Und nun, nachdem sie wieder ein nothdürftiges Heim besaßen, galt es, nach Arbeit zu schauen. Und das Glück gönnte ihnen einen bescheidenen Sonnenstrahl. Sie fanden beide Beschäftigung bei einem Kaufmann, dem Georg die Bücher führen sollte, während seine Frau Stickereien und Toilettearbeiten anzufertigen hatte. Daneben versah die muthige Frau noch die kleine Wirthschaft und that alles, was die Sorge für ihr Kind irgend erforderte.

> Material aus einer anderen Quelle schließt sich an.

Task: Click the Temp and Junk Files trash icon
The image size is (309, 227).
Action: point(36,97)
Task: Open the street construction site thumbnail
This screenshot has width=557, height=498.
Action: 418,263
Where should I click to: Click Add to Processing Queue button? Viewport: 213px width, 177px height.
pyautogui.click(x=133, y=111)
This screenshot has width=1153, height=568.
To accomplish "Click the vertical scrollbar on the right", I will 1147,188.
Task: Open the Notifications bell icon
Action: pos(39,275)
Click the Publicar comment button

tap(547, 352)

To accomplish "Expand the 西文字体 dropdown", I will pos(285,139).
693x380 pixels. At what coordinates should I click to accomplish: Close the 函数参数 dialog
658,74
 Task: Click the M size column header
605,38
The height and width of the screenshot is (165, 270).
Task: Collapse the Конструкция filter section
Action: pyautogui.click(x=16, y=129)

Während das Ehepaar sich so in die Armuth einzuleben versuchte, verbreitete sich in Antwerpen erst langsam und dann mit Blitzesschnelle die Nachricht von dem Sturz des großen Handelshauses und erregte einen Sturm von Unwillen und Angst. Denn obgleich Pauline ihr großes Erbe zur Masse geschlagen hatte, verloren die zahlreichen Gläubiger doch immer noch ein Viertel ihrer Forderungen. In Paris würde die edelmüthige Entsagung der jungen Frau, die ihre ganze Habe opferte, für eine Narrheit gehalten worden sein; in Antwerpen, wo noch patriarchalische Sitten herrschten, verwunderte man sich nicht einmal darüber. Für alle Antwerpener hatte Frau van Eyckens einfach ihre Pflicht erfüllt, und nicht einmal die Schuld oder die Unvorsichtigkeit ihres Gatten erschien diesen dadurch in einem milderen Licht. Die Gläubiger theilten sich in das ganze noch vorhandene Vermögen, ohne sich viel darum zu kümmern, daß Pauline und ihr Kind an den Bettelstab geriethen. Doch gelang es den Bemühungen einiger Freunde und vor allem dem selbstlosen Eifer des ersten Buchhalters, wenigstens die Ehre des Banquiers zu retten; die Gläubiger willigten in einen Vergleich, und der Bankerott wurde nicht gerichtlich erklärt. Das waren die Nachrichten, welche die beiden Gatten in Paris ereilten, und zwar durch einen unerwarteten Boten.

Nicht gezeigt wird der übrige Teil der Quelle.